Memórias sem ponto e sem nó - A cola escondida nos seios


     Falando de novo sobre a  escola, houve uma época em que estudava em minha turma uma menina bem maior que todos nós. Andando pela casa dos 16 ou 17 anos, era loira, alta, espigada, já com um corpo bem definido. Era uma perdição para nós meninos da sala assistirmos aula ao lado daquela belezura toda. Não havia como  se concentrar nas matérias. E havia um professor de matemática, que vivia de implicância com a garota, talvez pelo sucesso que ela fazia, com os garotos da sala.
     E ela, por sinal, não era  nada boa em matemática.
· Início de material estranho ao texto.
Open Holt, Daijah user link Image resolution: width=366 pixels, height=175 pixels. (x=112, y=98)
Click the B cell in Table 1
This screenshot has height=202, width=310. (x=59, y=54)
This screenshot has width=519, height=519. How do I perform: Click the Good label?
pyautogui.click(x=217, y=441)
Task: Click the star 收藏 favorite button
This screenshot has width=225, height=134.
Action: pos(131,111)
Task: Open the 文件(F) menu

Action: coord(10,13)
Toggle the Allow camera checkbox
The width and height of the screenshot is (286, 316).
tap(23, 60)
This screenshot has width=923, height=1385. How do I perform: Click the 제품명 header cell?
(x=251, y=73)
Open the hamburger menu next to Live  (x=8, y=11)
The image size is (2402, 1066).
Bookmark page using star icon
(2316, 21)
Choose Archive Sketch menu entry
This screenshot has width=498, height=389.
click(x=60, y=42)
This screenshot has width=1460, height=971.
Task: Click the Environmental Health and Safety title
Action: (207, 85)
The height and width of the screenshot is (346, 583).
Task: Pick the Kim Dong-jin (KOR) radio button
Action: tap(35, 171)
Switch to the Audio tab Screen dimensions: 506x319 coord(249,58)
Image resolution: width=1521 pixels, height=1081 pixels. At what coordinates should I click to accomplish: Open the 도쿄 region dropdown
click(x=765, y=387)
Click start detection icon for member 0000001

Andava  em apuros para fazer os exercícios e sobretudo as provas. Bastava que as coisas  apertassem um pouco, para que viesse até  um de nós, toda chorosa e cheirosa, pedindo ajuda.
     Usava blusas com decotes, não tão generosos como sonhávamos, é bem verdade, mas já era uma dádiva dos céus poder vislumbrar aquele começo de paraíso representado por um ípsilon bem desenhado. Deleite puro. E sem falar o perfume que rescendia dela. Coisa de deixar qualquer um maluco.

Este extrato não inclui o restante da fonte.